Kidi Bebey, journaliste, auteure et éditrice, grandit à Paris dans un univers culturel fort, entre la musique et l’écriture notamment, avec son père, Francis Bebey, journaliste, écrivain et musicien renommé.
Après plusieurs années consacrées à l’édition jeunesse (rédactrice en chef de Planète Jeune), puis à l’animation et la production de l’émission Reines d’Afrique sur Radio France Internationale, Kidi Bebey devient chroniqueuse sur France Culture, avant de se consacrer entièrement à l’écriture. En 2016, elle publie son premier roman : Mon royaume pour une guitare, un livre retraçant son histoire familiale et le destin fabuleux d’une famille dont le père va transcender les difficultés du grand départ et laisser sa passion pour la musique bouleverser sa vie.
Lecthot : Pourquoi avoir choisi de retracer le parcours de votre père ?
Kidi Bebey : Parce que sa personnalité d’artiste et d’auteur a laissé une trace auprès de pas mal de gens, à travers le monde. Bien qu’il soit mort depuis une quinzaine d’années, on ne cesse de me parler de lui à l’occasion : des personnes me racontent un récital auquel elles ont pu assister, une dictée qu’elle ont eue, une poésie apprise, des disques sont réédités… J’avais envie de raconter ma part à moi de sa personnalité, vue de l’intérieur de la famille. En outre, mon père appartenait à une génération dont on a peu de représentations en France : l’une des générations initiales de ces Africains qui avaient quitté leur pays sous régime colonial pour faire des études en tant que boursiers, en France… et qui ne sont pas repartis dans leur pays. En dehors de l’équipe camerounaise de football, les Lions indomptables ou bien de Yannick Noah, le grand public sait peu de choses du Cameroun. Peu de gens savent qu’il y a un lien historique de longue date entre le Cameroun et la France…
L : Votre récit est-il entièrement autobiographique ou avez-vous laissé une part au roman ?
K.B. : C’est avant tout un roman. Je dirais que ce sont les histoires que je me raconte sur la vie de mes parents, les clés d’explication que j’imagine, faute d’avoir parlé de tout cela avec eux. Dès la première scène d’ailleurs, je passe un pacte éditorial avec le lecteur en lui proposant une légende, créée de toutes pièces, sur l’arrivée de la guitare dans ma famille. Il y a des éléments de réel bien sûr, mais bien mélangés avec les inventions. D’ailleurs nous sommes cinq enfants et je suis certaine que mes frères et sœur ne raconteraient pas les choses comme moi.
L : « Quand je serai grand, je serai blanc moi aussi. » C’est un symbole très fort.
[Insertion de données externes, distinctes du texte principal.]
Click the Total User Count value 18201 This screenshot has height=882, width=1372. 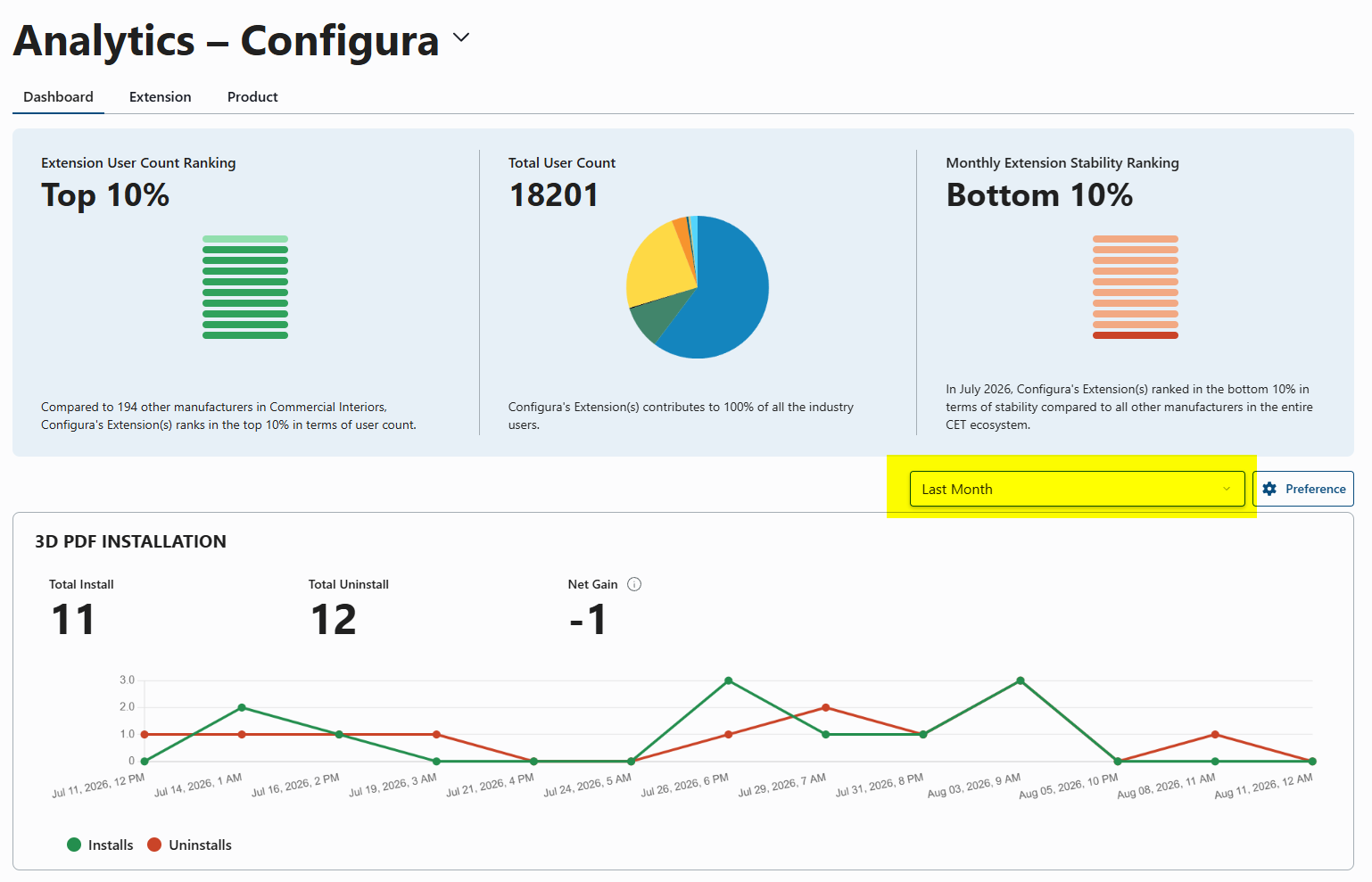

Qu’est-ce que cela vous inspire aujourd’hui ?
K.B. : J’ai imaginé que mon père pouvait se dire cela petit. Il ne s’agit pas de la couleur de peau – j’ai fait exprès de le dire comme ça, parce que l’effet est saisissant et humoristique – mais derrière une telle déclaration enfantine, il y a l’idée du pouvoir. Petit, mon père voyait des Européens qui incarnaient le pouvoir puisqu’ils géraient les affaires du Cameroun et administraient le pays à leur guise. Quand on est enfant, on ne fait pas forcément attention à la couleur de la peau, mais aux signes de pouvoir et on veut devenir comme celui qui l’a pour pouvoir donner des ordres aux autres pendant que l’on se pavane. J’ai un neveu qui, quand il était petit, répondait qu’il voulait « être allemand » plus tard… Il avait vu que les Allemands donnaient des ordres dans les films… de guerre. Il était trop petit pour comprendre que ces Allemands-là étaient des nazis…
L : Vous parlez également de l’honneur de la famille, au travers de l’école notamment. Est-ce quelque chose qui vous a marquée durant votre enfance ?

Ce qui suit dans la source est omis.